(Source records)

+--

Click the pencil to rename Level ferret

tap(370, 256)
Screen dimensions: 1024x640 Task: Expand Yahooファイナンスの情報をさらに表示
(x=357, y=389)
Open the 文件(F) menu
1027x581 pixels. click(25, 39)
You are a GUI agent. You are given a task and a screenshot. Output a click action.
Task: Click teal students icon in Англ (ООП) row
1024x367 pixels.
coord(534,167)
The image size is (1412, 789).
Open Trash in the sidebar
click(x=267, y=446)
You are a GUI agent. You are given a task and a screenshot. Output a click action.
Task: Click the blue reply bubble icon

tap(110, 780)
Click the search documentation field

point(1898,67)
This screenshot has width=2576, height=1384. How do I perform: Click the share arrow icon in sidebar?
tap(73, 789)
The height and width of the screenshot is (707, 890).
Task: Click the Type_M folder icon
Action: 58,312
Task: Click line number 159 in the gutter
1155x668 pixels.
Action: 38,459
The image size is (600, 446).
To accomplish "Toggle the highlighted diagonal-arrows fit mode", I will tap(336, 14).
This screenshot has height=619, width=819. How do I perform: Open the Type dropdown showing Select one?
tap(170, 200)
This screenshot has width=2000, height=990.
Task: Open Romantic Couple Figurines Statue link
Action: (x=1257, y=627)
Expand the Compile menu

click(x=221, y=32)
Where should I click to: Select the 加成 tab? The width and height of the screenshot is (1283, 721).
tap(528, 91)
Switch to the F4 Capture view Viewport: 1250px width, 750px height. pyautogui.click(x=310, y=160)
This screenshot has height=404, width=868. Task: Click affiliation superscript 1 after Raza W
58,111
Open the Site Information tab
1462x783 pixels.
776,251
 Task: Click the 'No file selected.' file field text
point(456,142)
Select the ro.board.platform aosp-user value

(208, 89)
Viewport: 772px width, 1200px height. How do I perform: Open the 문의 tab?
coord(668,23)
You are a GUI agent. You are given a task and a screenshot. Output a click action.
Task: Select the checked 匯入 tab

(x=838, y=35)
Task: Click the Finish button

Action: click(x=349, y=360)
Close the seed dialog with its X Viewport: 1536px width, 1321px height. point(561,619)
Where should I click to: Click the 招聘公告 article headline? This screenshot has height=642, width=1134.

+--

### Instruction
Please render all of the data above as a Markdown table with two columns, Row and Line. Number each line in Row, put its text in Line, and leave out blank lines.

### The result
| Row | Line |
|---|---|
| 1 | Click the pencil to rename Level ferret |
| 2 | tap(370, 256) |
| 3 | Screen dimensions: 1024x640 Task: Expand Yahooファイナンスの情報をさらに表示 |
| 4 | (x=357, y=389) |
| 5 | Open the 文件(F) menu |
| 6 | 1027x581 pixels. click(25, 39) |
| 7 | You are a GUI agent. You are given a task and a screenshot. Output a click action. |
| 8 | Task: Click teal students icon in Англ (ООП) row |
| 9 | 1024x367 pixels. |
| 10 | coord(534,167) |
| 11 | The image size is (1412, 789). |
| 12 | Open Trash in the sidebar |
| 13 | click(x=267, y=446) |
| 14 | You are a GUI agent. You are given a task and a screenshot. Output a click action. |
| 15 | Task: Click the blue reply bubble icon |
| 16 | tap(110, 780) |
| 17 | Click the search documentation field |
| 18 | point(1898,67) |
| 19 | This screenshot has width=2576, height=1384. How do I perform: Click the share arrow icon in sidebar? |
| 20 | tap(73, 789) |
| 21 | The height and width of the screenshot is (707, 890). |
| 22 | Task: Click the Type_M folder icon |
| 23 | Action: 58,312 |
| 24 | Task: Click line number 159 in the gutter |
| 25 | 1155x668 pixels. |
| 26 | Action: 38,459 |
| 27 | The image size is (600, 446). |
| 28 | To accomplish "Toggle the highlighted diagonal-arrows fit mode", I will tap(336, 14). |
| 29 | This screenshot has height=619, width=819. How do I perform: Open the Type dropdown showing Select one? |
| 30 | tap(170, 200) |
| 31 | This screenshot has width=2000, height=990. |
| 32 | Task: Open Romantic Couple Figurines Statue link |
| 33 | Action: (x=1257, y=627) |
| 34 | Expand the Compile menu |
| 35 | click(x=221, y=32) |
| 36 | Where should I click to: Select the 加成 tab? The width and height of the screenshot is (1283, 721). |
| 37 | tap(528, 91) |
| 38 | Switch to the F4 Capture view Viewport: 1250px width, 750px height. pyautogui.click(x=310, y=160) |
| 39 | This screenshot has height=404, width=868. Task: Click affiliation superscript 1 after Raza W |
| 40 | 58,111 |
| 41 | Open the Site Information tab |
| 42 | 1462x783 pixels. |
| 43 | 776,251 |
| 44 |  Task: Click the 'No file selected.' file field text |
| 45 | point(456,142) |
| 46 | Select the ro.board.platform aosp-user value |
| 47 | (208, 89) |
| 48 | Viewport: 772px width, 1200px height. How do I perform: Open the 문의 tab? |
| 49 | coord(668,23) |
| 50 | You are a GUI agent. You are given a task and a screenshot. Output a click action. |
| 51 | Task: Select the checked 匯入 tab |
| 52 | (x=838, y=35) |
| 53 | Task: Click the Finish button |
| 54 | Action: click(x=349, y=360) |
| 55 | Close the seed dialog with its X Viewport: 1536px width, 1321px height. point(561,619) |
| 56 | Where should I click to: Click the 招聘公告 article headline? This screenshot has height=642, width=1134. |